Stored data

· · ·

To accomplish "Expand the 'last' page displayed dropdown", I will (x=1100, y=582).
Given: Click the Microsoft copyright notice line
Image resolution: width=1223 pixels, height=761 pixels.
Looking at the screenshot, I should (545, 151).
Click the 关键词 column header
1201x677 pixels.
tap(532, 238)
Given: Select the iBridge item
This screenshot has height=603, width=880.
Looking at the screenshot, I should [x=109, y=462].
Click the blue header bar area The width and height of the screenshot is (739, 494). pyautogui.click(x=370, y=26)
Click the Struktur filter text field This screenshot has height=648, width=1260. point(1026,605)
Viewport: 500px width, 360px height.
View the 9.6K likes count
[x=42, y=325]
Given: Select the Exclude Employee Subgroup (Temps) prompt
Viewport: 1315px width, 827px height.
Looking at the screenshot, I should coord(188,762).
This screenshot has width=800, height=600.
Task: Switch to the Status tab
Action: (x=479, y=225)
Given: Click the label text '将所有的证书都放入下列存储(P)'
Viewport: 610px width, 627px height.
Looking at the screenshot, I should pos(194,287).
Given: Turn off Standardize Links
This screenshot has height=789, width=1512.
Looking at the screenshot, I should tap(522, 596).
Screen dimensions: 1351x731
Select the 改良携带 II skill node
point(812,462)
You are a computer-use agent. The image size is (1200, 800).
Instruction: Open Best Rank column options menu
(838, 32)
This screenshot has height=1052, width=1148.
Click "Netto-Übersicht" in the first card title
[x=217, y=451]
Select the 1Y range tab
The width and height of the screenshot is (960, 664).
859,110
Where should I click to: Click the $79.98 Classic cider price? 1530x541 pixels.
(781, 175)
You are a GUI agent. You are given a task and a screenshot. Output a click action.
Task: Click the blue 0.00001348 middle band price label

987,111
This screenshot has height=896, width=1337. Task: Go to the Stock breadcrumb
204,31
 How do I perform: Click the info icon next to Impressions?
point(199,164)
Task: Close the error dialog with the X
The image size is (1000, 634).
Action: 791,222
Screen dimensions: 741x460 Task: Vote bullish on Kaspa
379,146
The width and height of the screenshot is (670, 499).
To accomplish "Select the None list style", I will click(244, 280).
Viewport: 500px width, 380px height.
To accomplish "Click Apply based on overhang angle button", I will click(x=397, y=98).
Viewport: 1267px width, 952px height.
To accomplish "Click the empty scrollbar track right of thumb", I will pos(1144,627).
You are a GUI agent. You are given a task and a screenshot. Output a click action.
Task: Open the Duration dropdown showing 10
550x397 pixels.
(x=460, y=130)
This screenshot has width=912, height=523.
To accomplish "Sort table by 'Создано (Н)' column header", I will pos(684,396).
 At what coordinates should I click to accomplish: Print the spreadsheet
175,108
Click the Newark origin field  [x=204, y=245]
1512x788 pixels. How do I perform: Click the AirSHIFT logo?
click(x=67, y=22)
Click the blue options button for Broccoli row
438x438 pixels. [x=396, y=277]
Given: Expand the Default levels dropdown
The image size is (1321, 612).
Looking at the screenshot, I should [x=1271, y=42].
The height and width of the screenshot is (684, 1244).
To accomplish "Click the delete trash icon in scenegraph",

· · ·

### PROBLEM REQUIREMENTS
Filter the records above down to the lines that hold the string "dropdown".

### SOLUTION
To accomplish "Expand the 'last' page displayed dropdown", I will (x=1100, y=582).
Task: Open the Duration dropdown showing 10
Given: Expand the Default levels dropdown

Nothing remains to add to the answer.